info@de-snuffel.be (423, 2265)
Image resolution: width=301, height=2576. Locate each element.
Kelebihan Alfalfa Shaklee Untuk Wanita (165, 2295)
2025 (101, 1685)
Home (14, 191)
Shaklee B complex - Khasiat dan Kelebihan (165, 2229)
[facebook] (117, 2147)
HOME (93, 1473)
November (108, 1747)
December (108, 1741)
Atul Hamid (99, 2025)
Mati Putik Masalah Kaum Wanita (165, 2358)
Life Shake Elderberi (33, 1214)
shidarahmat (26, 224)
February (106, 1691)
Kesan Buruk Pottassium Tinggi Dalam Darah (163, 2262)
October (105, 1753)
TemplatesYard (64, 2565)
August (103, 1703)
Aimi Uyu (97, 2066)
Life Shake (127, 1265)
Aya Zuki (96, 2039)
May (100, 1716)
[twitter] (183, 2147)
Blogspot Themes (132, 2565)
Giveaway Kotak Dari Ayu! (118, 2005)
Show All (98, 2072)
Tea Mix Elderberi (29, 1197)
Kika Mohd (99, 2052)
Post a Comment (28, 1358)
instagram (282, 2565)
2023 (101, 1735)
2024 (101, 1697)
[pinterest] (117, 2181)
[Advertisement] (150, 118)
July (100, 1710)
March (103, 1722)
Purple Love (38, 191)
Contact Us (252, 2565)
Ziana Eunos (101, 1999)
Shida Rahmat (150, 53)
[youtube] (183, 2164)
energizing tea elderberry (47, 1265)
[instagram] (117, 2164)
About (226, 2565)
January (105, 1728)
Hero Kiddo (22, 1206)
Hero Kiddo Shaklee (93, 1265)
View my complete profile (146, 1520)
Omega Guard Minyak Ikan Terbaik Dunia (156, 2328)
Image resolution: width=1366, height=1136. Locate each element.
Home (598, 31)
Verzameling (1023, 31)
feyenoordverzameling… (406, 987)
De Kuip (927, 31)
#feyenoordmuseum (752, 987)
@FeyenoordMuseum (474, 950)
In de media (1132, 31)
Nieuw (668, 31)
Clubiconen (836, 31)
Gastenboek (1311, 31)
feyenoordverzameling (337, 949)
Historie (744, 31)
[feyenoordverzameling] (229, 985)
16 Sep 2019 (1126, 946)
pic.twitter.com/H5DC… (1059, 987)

____

■ Exercise brief
Retype, exactly as written, each line from the one containing "[pinterest] (117, 2181)" through the last line of the listing above, and leave out all other lines.

■ Result
[pinterest] (117, 2181)
[Advertisement] (150, 118)
July (100, 1710)
March (103, 1722)
Purple Love (38, 191)
Contact Us (252, 2565)
Ziana Eunos (101, 1999)
Shida Rahmat (150, 53)
[youtube] (183, 2164)
energizing tea elderberry (47, 1265)
[instagram] (117, 2164)
About (226, 2565)
January (105, 1728)
Hero Kiddo (22, 1206)
Hero Kiddo Shaklee (93, 1265)
View my complete profile (146, 1520)
Omega Guard Minyak Ikan Terbaik Dunia (156, 2328)
Image resolution: width=1366, height=1136. Locate each element.
Home (598, 31)
Verzameling (1023, 31)
feyenoordverzameling… (406, 987)
De Kuip (927, 31)
#feyenoordmuseum (752, 987)
@FeyenoordMuseum (474, 950)
In de media (1132, 31)
Nieuw (668, 31)
Clubiconen (836, 31)
Gastenboek (1311, 31)
feyenoordverzameling (337, 949)
Historie (744, 31)
[feyenoordverzameling] (229, 985)
16 Sep 2019 (1126, 946)
pic.twitter.com/H5DC… (1059, 987)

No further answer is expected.